5.5 Questions to Guide Your Design

  1. How will you ensure rules can be removed safely?
  2. How will you combine rate limiting and delay?
  3. What profiles best represent real-world networks?

5.6 Thinking Exercise

Design a “satellite” profile: high latency, moderate bandwidth, low loss. Explain expected app behavior.

5.7 The Interview Questions They’ll Ask

  1. “What is a qdisc?”
  2. “How do you add latency on Linux?”
  3. “Why is ingress shaping harder?”
  4. “What does netem simulate?”
  5. “How would you clean up tc rules?”

5.8 Hints in Layers

Hint 1: Start with a single netem qdisc. Hint 2: Add HTB for bandwidth limits. Hint 3: Validate with ping and iperf3. Hint 4: Always provide a clear reset command.

5.9 Books That Will Help

Topic Book Chapter
Traffic control LARTC HOWTO Full
Performance “Systems Performance” Ch. 10

5.10 Implementation Phases

Phase 1: Foundation (1-2 days)

  • Define outputs and parse a single tool.
  • Produce a minimal report.

Phase 2: Core Functionality (3-5 days)

  • Add remaining tools and interpretation logic.
  • Implement stable formatting and summaries.

Phase 3: Polish & Edge Cases (2-3 days)

  • Handle missing data and failure modes.
  • Add thresholds and validation checks.

5.11 Key Implementation Decisions

Decision Options Recommendation Rationale
Parsing format Text vs JSON JSON where available More stable parsing
Output layout Table vs sections Sections Readability for humans
Sampling One-shot vs periodic One-shot + optional loop Predictable runtime

6. Testing Strategy

6.1 Test Categories

Category Purpose Examples
Unit Tests Validate parsing Parse fixed tool output samples
Integration Tests Validate tool calls Run against a lab host
Edge Case Tests Handle failures Missing tool, no permissions

6.2 Critical Test Cases

  1. Reference run: Output matches golden transcript.
  2. Missing tool: Proper error message and partial report.
  3. Permission denied: Clear guidance for sudo or capabilities.

6.3 Test Data

Input: captured command output
Expected: normalized report with correct totals

7. Common Pitfalls & Debugging

7.1 Frequent Mistakes

Pitfall Symptom Solution
Wrong interface Empty output Verify interface names
Missing privileges Permission errors Use sudo or capabilities
Misparsed output Wrong stats Prefer JSON parsing

7.2 Debugging Strategies

  • Re-run each tool independently to compare raw output.
  • Add a verbose mode that dumps raw data sources.

7.3 Performance Traps

  • Avoid tight loops without sleep intervals.
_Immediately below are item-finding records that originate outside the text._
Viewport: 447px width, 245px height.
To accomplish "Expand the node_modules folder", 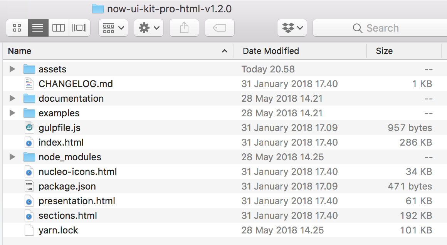I will coord(12,157).
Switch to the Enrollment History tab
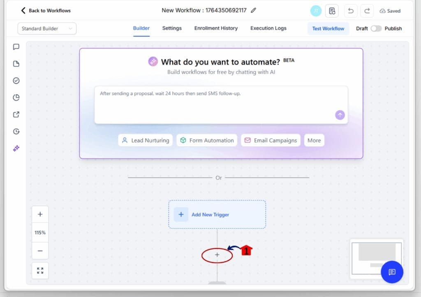The height and width of the screenshot is (297, 421). coord(216,28)

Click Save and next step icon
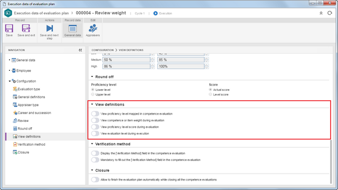click(x=49, y=29)
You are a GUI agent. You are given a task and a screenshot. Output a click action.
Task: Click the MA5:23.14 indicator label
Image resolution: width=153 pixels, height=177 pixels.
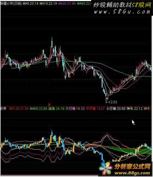[x=30, y=3]
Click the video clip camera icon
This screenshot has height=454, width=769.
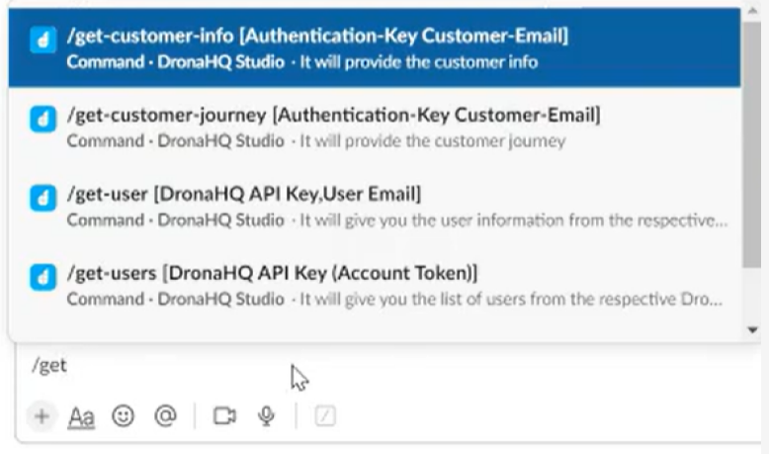pos(225,417)
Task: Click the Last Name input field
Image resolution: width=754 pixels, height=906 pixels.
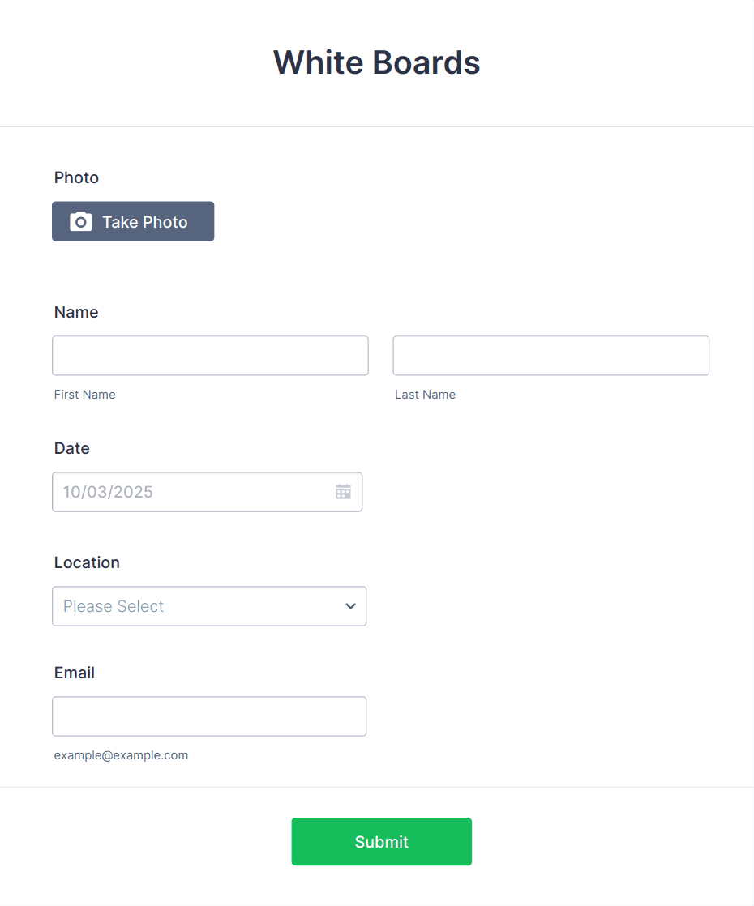Action: coord(551,355)
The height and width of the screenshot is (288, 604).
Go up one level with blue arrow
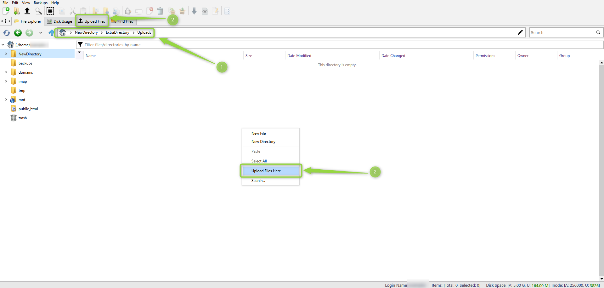coord(51,32)
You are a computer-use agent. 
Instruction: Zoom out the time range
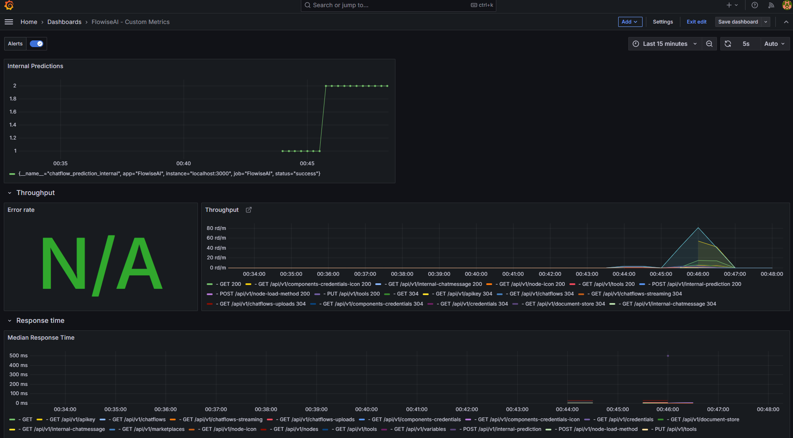[709, 44]
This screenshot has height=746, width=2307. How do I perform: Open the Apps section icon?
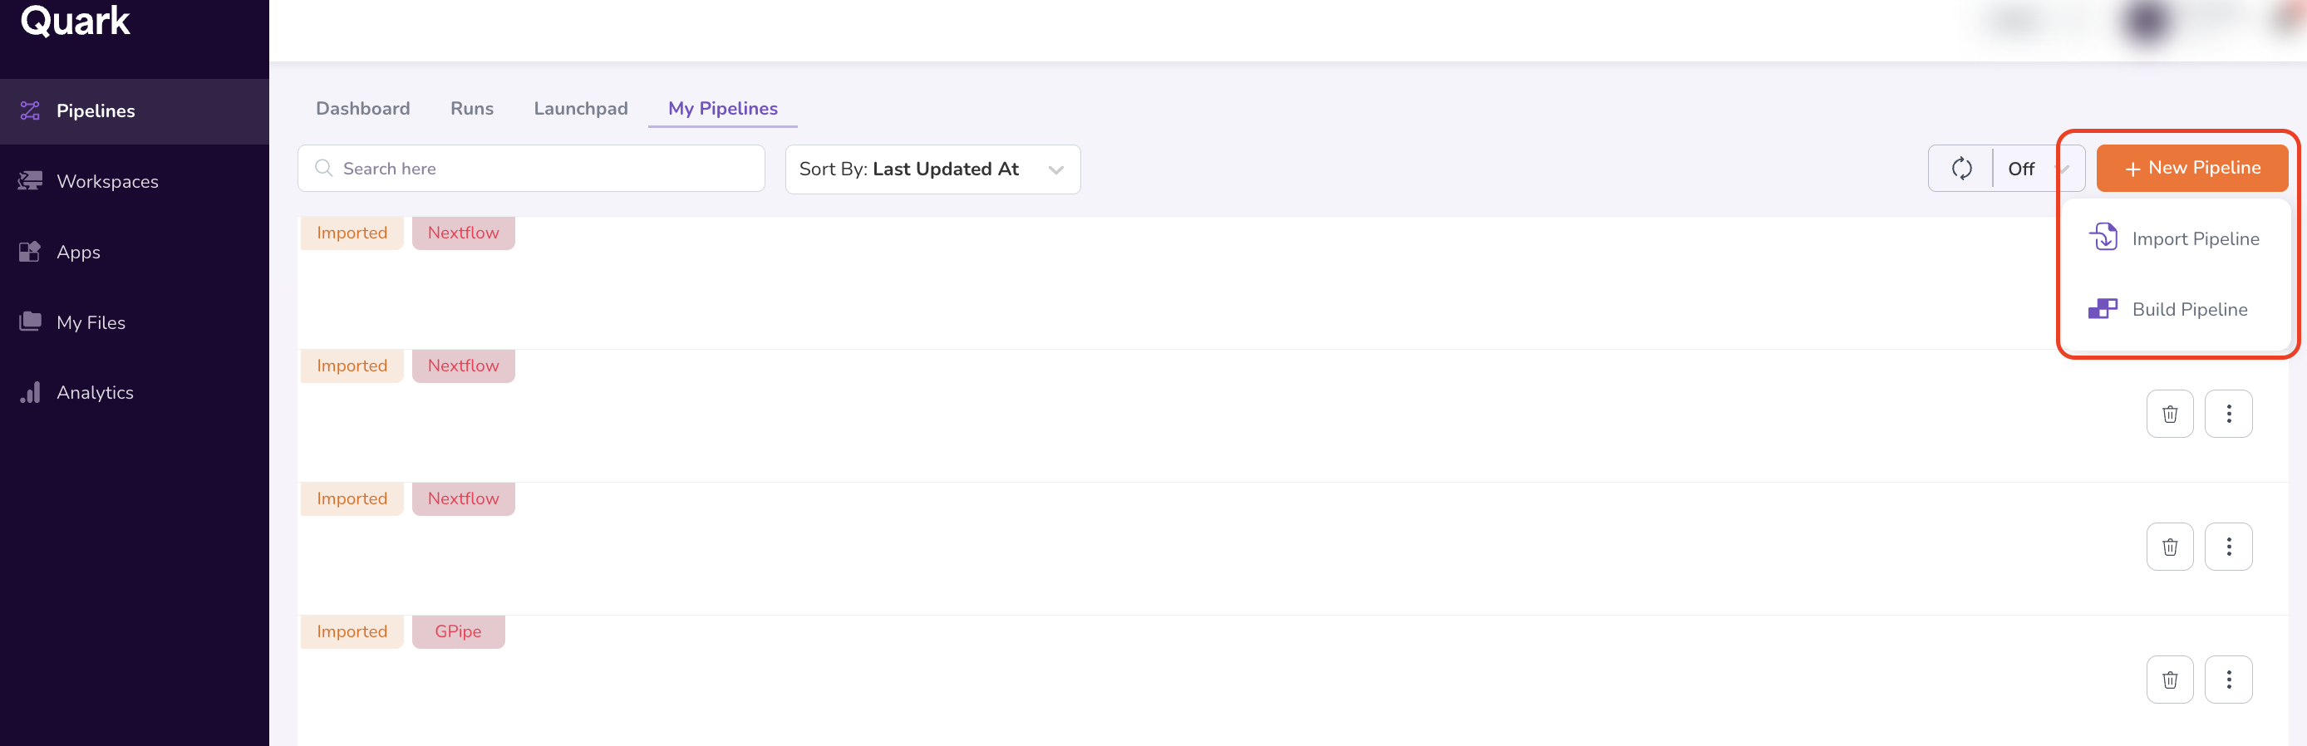click(x=30, y=252)
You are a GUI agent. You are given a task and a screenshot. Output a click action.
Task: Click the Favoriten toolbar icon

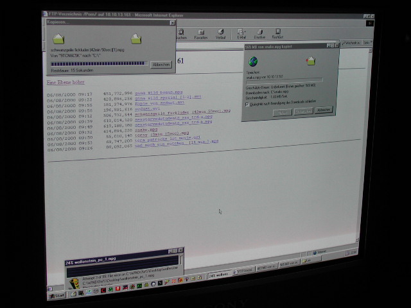[x=200, y=33]
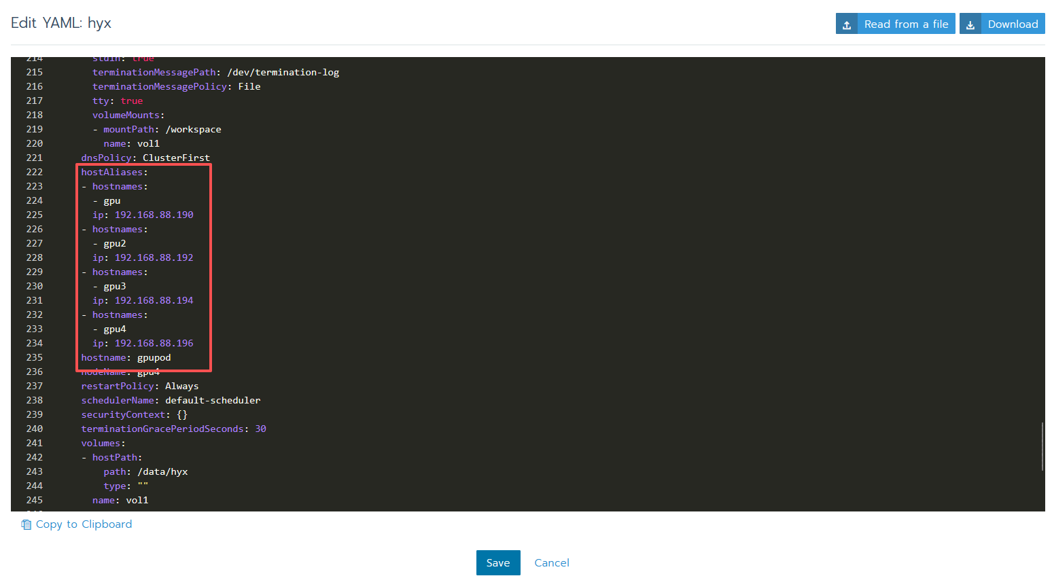Click the dnsPolicy value ClusterFirst

176,158
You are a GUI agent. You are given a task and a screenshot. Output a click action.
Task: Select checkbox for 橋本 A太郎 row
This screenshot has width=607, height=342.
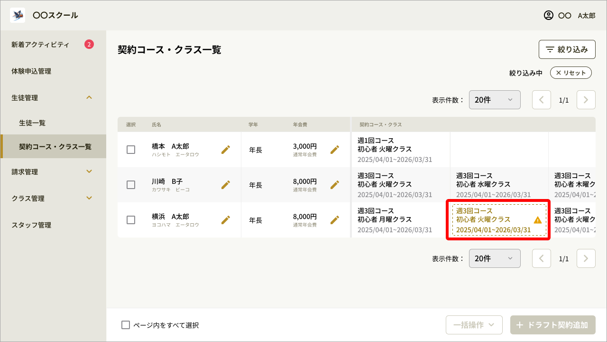[x=131, y=150]
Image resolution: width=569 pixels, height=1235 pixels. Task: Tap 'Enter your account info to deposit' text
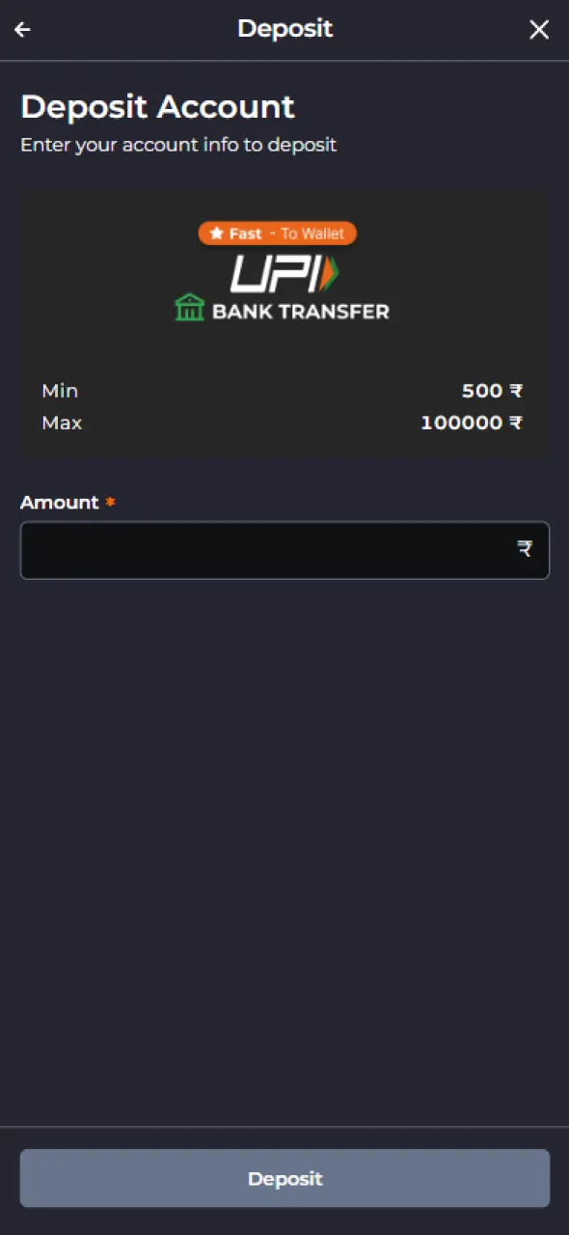point(178,145)

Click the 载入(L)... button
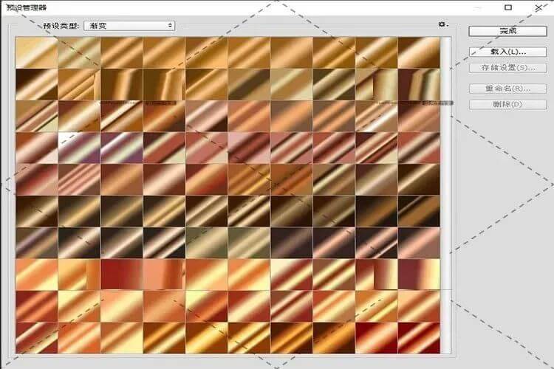[507, 52]
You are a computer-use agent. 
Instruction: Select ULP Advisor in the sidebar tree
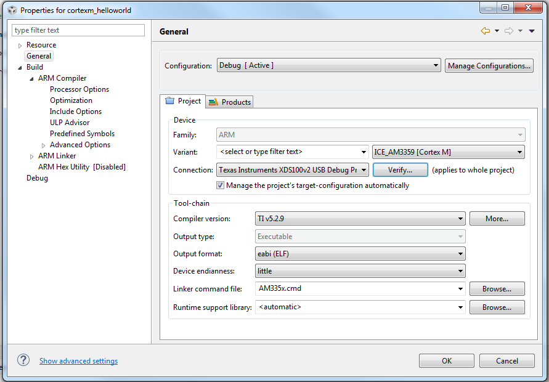tap(70, 122)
8. Extensions & Challenges

8.1 Beginner Extensions

  • Add colored status markers.
  • Export report to a file.

8.2 Intermediate Extensions

  • Add JSON output mode.
  • Add baseline comparison.

8.3 Advanced Extensions

  • Add multi-host aggregation.
  • Add alerting thresholds.

9. Real-World Connections

9.1 Industry Applications

  • SRE runbooks and on-call diagnostics.
  • Network operations monitoring.
  • tcpdump / iproute2 / nftables
  • mtr / iperf3

9.3 Interview Relevance

  • Demonstrates evidence-based debugging and tool mastery.

10. Resources

10.1 Essential Reading

  • Primary book listed in the main guide.
  • Relevant RFCs and tool manuals.

10.2 Video Resources

  • Conference talks on Linux networking and troubleshooting.